» **WORK ITEM**
Among the records below, find each line containing the word "chevron" and copy it.

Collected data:

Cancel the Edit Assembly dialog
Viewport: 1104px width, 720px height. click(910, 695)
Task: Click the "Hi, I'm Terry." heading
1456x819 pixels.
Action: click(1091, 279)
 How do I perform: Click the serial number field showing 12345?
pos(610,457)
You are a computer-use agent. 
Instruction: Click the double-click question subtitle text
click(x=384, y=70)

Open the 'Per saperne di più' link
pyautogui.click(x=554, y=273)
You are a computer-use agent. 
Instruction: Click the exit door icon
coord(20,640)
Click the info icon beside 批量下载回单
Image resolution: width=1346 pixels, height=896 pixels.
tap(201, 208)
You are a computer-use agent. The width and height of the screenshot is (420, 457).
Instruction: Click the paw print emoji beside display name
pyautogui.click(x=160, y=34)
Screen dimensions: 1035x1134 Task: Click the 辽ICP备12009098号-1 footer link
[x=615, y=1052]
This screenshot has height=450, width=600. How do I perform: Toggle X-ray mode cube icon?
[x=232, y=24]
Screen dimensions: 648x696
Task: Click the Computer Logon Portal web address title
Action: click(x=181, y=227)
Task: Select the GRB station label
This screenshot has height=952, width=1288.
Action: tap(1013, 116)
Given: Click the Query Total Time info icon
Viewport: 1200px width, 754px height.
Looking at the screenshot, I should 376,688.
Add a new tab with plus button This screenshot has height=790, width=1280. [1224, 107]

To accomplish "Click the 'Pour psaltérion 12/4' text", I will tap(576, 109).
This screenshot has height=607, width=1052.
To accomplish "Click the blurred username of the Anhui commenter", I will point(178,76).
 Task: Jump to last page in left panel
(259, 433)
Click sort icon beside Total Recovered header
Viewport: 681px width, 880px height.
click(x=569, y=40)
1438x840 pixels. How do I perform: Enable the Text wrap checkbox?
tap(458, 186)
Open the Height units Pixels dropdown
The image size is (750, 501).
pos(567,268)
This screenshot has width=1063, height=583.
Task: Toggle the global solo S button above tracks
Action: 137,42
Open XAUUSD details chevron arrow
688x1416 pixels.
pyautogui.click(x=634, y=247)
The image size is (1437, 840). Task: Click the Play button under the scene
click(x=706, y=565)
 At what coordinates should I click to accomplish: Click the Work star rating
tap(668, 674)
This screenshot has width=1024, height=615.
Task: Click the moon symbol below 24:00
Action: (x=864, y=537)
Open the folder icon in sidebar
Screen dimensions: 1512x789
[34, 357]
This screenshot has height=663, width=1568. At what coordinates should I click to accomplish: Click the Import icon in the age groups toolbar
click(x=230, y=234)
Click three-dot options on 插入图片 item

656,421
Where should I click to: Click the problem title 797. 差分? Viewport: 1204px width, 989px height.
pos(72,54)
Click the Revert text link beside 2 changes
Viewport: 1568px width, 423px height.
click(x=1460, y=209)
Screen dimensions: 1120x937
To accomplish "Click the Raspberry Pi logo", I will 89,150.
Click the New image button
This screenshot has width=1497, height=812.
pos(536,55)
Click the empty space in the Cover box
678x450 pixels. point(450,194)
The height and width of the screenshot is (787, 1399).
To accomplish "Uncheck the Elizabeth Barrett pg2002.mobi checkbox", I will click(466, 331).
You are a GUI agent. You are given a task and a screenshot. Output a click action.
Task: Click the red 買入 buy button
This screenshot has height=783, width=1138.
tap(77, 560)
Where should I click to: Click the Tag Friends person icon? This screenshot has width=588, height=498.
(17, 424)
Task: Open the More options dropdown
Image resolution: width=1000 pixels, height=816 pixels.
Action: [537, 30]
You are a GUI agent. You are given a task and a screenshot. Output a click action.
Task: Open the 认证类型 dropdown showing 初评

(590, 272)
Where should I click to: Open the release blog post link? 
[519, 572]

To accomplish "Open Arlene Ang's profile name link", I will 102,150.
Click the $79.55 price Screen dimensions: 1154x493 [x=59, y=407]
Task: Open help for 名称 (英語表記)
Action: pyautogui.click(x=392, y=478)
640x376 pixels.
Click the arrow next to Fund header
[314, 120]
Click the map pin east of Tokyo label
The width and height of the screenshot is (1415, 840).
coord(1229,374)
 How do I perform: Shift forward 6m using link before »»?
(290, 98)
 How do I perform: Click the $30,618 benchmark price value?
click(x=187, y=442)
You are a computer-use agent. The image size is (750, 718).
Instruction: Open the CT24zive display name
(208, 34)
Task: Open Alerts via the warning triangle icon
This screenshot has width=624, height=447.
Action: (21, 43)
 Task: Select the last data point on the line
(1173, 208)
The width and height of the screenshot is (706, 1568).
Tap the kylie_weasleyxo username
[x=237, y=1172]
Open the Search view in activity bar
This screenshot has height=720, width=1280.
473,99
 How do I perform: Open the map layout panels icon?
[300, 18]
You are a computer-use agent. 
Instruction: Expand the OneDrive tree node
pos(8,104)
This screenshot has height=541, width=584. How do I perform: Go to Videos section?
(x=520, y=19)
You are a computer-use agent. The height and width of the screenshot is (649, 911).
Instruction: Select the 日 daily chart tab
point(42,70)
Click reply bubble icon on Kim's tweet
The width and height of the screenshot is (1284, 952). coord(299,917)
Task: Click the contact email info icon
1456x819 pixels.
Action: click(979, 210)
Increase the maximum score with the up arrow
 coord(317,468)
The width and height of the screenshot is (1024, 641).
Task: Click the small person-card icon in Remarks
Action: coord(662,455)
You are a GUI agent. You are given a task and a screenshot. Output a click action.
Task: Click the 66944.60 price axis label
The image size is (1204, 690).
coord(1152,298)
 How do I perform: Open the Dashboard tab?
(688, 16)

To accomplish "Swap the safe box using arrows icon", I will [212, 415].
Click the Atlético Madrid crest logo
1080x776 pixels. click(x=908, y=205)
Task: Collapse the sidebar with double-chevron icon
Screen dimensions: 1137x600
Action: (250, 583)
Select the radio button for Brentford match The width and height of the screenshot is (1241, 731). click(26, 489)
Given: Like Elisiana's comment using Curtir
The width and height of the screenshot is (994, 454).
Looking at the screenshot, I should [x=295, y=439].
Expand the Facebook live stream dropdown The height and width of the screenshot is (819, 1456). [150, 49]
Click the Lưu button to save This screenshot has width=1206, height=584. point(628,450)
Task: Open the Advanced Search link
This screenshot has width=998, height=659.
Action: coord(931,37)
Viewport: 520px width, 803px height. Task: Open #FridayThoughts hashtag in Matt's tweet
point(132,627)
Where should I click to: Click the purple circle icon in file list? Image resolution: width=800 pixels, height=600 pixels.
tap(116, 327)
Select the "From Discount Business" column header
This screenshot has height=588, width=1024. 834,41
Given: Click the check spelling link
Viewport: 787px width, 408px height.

» **REPLY TO THE EXERCISE**
Open XAUUSD details chevron arrow
Task: Collapse the sidebar with double-chevron icon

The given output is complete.